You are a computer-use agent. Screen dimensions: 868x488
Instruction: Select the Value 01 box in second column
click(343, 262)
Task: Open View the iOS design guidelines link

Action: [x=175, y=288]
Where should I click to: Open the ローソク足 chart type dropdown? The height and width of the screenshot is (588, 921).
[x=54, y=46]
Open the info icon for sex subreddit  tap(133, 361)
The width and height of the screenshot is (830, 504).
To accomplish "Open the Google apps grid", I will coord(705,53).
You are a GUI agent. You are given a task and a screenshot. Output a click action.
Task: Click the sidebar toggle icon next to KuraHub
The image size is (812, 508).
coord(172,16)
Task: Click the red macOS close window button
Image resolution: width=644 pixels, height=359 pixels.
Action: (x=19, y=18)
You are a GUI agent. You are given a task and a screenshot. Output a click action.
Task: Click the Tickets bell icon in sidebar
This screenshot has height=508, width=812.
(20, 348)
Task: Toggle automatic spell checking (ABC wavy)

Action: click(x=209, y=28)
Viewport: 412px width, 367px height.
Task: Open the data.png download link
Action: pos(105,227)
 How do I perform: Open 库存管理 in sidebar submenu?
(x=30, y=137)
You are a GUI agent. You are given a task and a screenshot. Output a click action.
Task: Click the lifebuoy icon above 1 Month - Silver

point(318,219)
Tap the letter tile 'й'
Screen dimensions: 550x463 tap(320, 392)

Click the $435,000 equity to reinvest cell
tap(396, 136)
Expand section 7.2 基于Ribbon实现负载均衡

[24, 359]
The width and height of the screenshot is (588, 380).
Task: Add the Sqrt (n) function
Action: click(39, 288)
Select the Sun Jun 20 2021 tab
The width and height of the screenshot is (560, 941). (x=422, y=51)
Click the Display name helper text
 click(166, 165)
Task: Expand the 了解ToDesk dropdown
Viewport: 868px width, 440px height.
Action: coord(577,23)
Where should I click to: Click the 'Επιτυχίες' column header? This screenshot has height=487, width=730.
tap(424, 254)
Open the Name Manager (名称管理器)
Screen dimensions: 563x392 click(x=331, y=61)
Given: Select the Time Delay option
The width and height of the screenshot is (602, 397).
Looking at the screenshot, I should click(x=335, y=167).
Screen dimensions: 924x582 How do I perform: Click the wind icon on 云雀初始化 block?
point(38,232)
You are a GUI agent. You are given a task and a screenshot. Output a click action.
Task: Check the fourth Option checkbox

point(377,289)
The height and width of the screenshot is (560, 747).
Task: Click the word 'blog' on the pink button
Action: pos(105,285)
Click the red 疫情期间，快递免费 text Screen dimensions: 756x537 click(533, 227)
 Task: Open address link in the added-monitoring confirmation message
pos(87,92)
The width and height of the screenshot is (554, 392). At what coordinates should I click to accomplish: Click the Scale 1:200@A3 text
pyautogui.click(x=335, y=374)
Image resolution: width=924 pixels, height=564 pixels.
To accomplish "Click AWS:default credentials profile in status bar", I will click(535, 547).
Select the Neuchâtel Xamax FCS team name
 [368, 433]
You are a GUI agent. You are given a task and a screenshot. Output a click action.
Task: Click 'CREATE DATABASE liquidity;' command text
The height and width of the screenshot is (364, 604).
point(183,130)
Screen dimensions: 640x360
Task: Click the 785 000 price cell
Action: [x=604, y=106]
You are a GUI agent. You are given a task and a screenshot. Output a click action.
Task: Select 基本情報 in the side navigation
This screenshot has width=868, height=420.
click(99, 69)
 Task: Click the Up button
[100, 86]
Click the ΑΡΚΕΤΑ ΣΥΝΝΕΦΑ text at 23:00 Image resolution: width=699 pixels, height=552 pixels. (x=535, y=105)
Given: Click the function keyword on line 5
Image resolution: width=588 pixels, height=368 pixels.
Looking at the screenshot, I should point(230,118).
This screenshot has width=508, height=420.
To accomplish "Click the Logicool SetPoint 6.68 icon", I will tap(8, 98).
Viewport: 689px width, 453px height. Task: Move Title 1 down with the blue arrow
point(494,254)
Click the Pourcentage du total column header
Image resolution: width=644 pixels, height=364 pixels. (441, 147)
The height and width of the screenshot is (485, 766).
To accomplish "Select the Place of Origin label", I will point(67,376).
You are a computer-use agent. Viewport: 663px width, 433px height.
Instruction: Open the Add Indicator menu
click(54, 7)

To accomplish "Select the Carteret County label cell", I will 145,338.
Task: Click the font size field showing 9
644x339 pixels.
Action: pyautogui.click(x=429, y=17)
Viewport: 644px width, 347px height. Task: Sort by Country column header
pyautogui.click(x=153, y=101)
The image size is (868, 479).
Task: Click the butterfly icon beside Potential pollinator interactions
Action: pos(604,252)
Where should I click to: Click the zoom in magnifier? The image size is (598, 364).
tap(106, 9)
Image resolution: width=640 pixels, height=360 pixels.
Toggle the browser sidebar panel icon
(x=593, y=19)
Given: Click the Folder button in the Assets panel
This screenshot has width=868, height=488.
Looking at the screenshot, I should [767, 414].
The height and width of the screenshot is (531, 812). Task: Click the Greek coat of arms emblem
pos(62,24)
────────────────
PROBLEM DETAILS
All lines above in which the word "computer" occurs should be identified and copied.

FINISHED TASK
You are a computer-use agent. Screen dimensions: 868x488
You are a computer-use agent. Viewport: 663px width, 433px height.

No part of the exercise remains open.